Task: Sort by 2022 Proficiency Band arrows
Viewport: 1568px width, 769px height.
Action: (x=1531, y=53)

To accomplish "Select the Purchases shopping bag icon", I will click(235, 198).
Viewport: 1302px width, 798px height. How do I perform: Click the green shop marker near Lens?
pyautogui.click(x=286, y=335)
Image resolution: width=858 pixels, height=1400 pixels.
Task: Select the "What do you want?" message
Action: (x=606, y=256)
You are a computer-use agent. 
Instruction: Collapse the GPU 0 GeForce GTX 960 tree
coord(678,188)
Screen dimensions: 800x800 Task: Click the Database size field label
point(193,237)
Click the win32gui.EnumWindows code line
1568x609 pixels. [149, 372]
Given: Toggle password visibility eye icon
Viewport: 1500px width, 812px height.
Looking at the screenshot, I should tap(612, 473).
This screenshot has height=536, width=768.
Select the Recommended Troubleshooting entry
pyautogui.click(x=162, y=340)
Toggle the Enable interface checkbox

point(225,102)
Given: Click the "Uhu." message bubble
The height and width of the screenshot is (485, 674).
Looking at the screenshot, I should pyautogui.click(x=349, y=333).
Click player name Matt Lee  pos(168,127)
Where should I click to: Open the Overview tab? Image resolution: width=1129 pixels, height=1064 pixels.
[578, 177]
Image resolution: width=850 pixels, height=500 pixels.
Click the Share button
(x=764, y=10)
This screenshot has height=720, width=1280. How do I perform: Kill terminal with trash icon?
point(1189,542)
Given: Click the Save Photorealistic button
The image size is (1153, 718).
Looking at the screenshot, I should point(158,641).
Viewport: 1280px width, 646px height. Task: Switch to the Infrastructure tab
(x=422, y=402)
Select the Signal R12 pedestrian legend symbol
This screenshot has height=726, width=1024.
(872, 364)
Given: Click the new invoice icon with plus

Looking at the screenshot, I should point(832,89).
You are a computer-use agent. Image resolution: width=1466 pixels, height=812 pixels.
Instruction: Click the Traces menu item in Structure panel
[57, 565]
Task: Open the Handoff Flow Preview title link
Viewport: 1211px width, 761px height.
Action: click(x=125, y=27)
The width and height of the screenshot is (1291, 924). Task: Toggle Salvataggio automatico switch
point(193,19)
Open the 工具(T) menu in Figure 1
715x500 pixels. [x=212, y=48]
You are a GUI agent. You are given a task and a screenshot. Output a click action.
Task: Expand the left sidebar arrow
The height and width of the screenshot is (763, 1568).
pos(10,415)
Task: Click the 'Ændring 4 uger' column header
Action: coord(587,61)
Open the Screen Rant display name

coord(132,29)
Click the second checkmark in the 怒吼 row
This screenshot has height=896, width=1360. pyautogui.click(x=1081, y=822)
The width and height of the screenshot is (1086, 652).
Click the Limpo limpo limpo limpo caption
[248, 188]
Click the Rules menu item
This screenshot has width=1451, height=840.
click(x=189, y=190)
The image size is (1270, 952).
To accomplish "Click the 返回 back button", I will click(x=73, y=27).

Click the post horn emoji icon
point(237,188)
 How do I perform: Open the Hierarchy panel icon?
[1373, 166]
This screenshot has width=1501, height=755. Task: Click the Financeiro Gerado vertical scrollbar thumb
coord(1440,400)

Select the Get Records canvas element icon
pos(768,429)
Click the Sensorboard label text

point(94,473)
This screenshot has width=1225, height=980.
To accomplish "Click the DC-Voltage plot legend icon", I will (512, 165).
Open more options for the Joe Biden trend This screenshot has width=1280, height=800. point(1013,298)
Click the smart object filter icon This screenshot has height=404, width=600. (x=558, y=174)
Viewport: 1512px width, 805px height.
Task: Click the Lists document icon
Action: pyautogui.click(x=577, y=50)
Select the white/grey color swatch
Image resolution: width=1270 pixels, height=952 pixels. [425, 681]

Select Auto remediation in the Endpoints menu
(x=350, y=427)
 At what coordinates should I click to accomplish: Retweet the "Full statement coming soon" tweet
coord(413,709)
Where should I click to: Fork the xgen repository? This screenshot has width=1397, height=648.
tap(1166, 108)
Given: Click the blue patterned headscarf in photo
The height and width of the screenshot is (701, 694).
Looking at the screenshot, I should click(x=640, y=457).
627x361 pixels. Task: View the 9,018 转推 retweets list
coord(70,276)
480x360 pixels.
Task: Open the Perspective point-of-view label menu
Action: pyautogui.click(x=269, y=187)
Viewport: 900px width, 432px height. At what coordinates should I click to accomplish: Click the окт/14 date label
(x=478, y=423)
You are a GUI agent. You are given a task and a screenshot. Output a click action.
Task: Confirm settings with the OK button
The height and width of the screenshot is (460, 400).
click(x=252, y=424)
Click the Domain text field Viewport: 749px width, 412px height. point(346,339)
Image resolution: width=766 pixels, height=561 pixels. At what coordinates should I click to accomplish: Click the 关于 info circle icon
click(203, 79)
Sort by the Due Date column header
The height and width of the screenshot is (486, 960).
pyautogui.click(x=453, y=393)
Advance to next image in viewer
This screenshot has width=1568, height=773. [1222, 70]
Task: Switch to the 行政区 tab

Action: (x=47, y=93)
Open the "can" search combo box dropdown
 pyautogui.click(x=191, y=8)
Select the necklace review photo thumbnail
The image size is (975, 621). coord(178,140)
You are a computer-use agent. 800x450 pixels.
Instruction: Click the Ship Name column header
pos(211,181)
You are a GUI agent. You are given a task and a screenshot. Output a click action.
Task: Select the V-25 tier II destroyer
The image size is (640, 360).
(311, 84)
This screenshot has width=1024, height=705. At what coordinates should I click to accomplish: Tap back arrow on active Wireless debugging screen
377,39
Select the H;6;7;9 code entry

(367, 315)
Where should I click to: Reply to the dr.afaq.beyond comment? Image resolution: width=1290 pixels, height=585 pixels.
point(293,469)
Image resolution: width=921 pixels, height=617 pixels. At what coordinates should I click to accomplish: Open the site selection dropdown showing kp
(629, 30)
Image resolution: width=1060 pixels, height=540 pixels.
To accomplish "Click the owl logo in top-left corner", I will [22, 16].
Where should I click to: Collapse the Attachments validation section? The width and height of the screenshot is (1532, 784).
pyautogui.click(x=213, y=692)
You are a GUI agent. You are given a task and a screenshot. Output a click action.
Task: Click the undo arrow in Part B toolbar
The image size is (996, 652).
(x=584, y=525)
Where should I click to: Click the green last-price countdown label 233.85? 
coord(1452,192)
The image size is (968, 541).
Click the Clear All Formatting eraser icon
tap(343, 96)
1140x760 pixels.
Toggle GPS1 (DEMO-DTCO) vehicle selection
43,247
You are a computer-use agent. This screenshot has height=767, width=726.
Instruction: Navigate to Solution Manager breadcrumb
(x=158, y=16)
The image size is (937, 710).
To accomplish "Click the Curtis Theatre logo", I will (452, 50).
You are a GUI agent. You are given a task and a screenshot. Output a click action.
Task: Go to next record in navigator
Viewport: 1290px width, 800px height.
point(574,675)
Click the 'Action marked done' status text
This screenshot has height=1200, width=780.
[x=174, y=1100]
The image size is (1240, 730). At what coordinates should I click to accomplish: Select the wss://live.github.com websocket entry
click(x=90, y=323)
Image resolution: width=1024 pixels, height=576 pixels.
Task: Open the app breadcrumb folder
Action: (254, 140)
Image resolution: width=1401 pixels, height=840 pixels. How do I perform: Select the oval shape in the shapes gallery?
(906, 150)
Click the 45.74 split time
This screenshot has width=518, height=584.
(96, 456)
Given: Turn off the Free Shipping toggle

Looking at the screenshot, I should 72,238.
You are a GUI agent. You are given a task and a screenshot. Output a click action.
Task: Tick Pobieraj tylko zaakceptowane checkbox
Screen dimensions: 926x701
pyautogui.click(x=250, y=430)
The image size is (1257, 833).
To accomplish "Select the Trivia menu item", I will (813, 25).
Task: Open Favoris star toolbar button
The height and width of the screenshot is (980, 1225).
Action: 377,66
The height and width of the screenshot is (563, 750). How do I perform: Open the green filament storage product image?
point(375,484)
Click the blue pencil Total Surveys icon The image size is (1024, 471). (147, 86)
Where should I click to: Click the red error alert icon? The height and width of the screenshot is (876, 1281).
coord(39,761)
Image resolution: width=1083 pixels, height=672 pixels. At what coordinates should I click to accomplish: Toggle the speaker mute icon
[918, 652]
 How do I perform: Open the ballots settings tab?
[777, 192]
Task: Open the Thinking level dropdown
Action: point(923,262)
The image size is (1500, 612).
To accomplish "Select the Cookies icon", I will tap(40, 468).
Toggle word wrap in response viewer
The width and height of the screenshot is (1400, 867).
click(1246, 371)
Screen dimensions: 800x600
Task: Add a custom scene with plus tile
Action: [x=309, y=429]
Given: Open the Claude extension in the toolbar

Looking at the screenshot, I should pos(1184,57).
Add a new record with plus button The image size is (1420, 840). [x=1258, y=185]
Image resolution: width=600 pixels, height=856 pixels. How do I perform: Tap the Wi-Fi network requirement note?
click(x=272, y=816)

__________________________________________________

Give back the records word for word. Start at the first line, end at the line containing "Task: Open the Handoff", and include both.

Task: Sort by 2022 Proficiency Band arrows
Viewport: 1568px width, 769px height.
Action: (x=1531, y=53)

To accomplish "Select the Purchases shopping bag icon", I will click(235, 198).
Viewport: 1302px width, 798px height. How do I perform: Click the green shop marker near Lens?
pyautogui.click(x=286, y=335)
Image resolution: width=858 pixels, height=1400 pixels.
Task: Select the "What do you want?" message
Action: (x=606, y=256)
You are a computer-use agent. 
Instruction: Collapse the GPU 0 GeForce GTX 960 tree
coord(678,188)
Screen dimensions: 800x800 Task: Click the Database size field label
point(193,237)
Click the win32gui.EnumWindows code line
1568x609 pixels. [149, 372]
Given: Toggle password visibility eye icon
Viewport: 1500px width, 812px height.
Looking at the screenshot, I should tap(612, 473).
This screenshot has height=536, width=768.
Select the Recommended Troubleshooting entry
pyautogui.click(x=162, y=340)
Toggle the Enable interface checkbox

point(225,102)
Given: Click the "Uhu." message bubble
The height and width of the screenshot is (485, 674).
Looking at the screenshot, I should pyautogui.click(x=349, y=333).
Click player name Matt Lee  pos(168,127)
Where should I click to: Open the Overview tab? Image resolution: width=1129 pixels, height=1064 pixels.
[578, 177]
Image resolution: width=850 pixels, height=500 pixels.
Click the Share button
(x=764, y=10)
This screenshot has height=720, width=1280. How do I perform: Kill terminal with trash icon?
point(1189,542)
Given: Click the Save Photorealistic button
The image size is (1153, 718).
Looking at the screenshot, I should point(158,641).
Viewport: 1280px width, 646px height. Task: Switch to the Infrastructure tab
(x=422, y=402)
Select the Signal R12 pedestrian legend symbol
This screenshot has height=726, width=1024.
(872, 364)
Given: Click the new invoice icon with plus

Looking at the screenshot, I should point(832,89).
You are a computer-use agent. Image resolution: width=1466 pixels, height=812 pixels.
Instruction: Click the Traces menu item in Structure panel
[57, 565]
Task: Open the Handoff Flow Preview title link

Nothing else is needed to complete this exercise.